ASSIGNED TASK ▸ Where a line in the records below contains the string "circle", tally it; give only the final number.

[Start of section]

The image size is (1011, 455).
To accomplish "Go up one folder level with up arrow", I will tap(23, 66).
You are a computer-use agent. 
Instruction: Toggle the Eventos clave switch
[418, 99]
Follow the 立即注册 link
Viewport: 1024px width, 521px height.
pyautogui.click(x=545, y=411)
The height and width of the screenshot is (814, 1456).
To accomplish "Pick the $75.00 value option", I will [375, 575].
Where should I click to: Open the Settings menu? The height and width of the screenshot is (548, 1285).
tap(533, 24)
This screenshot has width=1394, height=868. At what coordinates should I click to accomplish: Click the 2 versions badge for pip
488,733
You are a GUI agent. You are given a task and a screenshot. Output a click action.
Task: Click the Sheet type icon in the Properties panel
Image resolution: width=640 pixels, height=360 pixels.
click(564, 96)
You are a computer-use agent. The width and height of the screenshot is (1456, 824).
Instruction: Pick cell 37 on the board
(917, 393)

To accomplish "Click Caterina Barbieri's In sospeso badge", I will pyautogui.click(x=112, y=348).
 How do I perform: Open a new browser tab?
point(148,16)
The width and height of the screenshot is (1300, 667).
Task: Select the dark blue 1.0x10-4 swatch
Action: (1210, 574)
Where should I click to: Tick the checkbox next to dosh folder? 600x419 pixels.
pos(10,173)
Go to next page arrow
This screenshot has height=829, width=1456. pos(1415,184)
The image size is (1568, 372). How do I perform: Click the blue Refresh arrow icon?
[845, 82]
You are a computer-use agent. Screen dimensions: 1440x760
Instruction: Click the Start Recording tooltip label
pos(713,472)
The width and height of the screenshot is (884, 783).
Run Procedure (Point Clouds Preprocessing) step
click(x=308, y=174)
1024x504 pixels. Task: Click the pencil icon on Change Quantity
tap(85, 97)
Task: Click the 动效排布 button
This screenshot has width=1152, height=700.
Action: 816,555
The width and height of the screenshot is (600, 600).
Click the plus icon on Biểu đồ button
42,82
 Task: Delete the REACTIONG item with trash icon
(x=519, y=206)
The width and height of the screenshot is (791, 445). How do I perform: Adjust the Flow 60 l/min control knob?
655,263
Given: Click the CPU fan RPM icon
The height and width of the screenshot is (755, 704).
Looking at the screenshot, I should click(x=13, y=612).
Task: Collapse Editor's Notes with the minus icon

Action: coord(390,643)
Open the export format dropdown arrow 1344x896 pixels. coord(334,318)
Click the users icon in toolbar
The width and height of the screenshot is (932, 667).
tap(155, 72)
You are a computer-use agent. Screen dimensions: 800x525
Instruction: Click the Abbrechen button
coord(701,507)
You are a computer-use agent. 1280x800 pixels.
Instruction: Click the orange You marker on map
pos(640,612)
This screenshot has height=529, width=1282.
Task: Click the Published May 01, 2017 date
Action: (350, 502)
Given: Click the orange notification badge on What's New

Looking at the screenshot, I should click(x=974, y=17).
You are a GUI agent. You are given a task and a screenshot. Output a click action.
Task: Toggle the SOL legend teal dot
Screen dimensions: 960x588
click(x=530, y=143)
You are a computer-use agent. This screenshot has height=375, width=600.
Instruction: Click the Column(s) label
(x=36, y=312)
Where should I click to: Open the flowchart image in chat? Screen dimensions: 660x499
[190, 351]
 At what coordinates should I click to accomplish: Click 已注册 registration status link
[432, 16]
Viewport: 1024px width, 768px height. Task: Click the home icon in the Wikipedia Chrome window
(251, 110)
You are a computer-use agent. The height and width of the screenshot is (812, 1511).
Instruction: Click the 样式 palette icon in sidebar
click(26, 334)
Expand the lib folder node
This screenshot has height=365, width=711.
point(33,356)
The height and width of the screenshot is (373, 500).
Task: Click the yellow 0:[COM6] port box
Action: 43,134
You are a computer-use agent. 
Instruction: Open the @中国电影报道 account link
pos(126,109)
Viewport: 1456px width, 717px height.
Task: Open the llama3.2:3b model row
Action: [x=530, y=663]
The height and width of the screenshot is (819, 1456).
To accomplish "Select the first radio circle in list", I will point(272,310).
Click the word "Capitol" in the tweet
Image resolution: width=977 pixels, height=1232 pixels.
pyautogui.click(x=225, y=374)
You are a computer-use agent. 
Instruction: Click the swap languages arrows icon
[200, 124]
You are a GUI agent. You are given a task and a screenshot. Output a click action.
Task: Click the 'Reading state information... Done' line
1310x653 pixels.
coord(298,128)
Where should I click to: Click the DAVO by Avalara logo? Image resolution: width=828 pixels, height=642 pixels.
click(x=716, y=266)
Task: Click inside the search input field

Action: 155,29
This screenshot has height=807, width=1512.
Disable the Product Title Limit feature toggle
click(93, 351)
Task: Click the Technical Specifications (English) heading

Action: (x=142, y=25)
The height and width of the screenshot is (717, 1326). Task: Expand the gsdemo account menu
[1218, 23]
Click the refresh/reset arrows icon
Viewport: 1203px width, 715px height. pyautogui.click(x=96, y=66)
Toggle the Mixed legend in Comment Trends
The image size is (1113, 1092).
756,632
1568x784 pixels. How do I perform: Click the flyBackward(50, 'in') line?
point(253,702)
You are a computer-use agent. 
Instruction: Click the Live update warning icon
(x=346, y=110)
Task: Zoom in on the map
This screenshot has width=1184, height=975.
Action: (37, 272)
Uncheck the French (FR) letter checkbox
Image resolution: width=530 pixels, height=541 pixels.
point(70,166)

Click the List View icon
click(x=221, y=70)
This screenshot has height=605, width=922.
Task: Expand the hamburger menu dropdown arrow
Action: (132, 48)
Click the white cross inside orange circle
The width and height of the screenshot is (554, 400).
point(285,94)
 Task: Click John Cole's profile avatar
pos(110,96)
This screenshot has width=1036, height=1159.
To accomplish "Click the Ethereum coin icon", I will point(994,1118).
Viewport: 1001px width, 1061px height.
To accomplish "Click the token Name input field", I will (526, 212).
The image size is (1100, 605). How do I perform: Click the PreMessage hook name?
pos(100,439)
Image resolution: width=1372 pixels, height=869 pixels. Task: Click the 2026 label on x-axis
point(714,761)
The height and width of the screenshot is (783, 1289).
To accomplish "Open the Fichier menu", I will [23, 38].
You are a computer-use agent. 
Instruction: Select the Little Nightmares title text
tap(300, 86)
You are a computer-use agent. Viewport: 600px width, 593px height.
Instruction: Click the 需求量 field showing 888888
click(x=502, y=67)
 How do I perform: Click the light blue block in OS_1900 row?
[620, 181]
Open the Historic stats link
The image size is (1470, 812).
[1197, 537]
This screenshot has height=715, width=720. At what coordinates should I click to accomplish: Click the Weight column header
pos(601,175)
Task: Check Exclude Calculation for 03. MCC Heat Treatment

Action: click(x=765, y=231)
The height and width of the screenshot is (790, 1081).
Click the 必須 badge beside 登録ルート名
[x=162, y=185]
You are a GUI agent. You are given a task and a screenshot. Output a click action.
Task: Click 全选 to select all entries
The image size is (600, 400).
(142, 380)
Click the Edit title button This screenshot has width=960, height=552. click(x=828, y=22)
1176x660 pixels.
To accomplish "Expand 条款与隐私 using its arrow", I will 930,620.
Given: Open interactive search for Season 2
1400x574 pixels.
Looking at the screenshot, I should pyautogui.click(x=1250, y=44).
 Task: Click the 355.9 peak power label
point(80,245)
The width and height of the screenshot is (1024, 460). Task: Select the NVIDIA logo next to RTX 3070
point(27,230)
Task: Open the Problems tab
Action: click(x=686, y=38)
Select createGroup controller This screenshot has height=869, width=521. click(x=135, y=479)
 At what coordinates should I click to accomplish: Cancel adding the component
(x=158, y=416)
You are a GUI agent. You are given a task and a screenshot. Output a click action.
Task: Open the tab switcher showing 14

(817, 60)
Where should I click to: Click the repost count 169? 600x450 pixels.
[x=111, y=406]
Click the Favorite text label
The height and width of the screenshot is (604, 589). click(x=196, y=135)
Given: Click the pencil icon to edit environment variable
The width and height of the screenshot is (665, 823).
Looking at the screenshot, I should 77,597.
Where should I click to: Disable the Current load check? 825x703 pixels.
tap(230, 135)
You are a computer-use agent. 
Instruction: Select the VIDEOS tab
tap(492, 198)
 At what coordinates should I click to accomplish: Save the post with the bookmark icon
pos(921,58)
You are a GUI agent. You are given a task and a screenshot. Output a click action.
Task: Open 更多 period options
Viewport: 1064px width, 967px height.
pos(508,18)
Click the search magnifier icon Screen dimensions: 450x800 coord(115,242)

[End of section]

RESPONSE TO THIS EXERCISE ▸ 2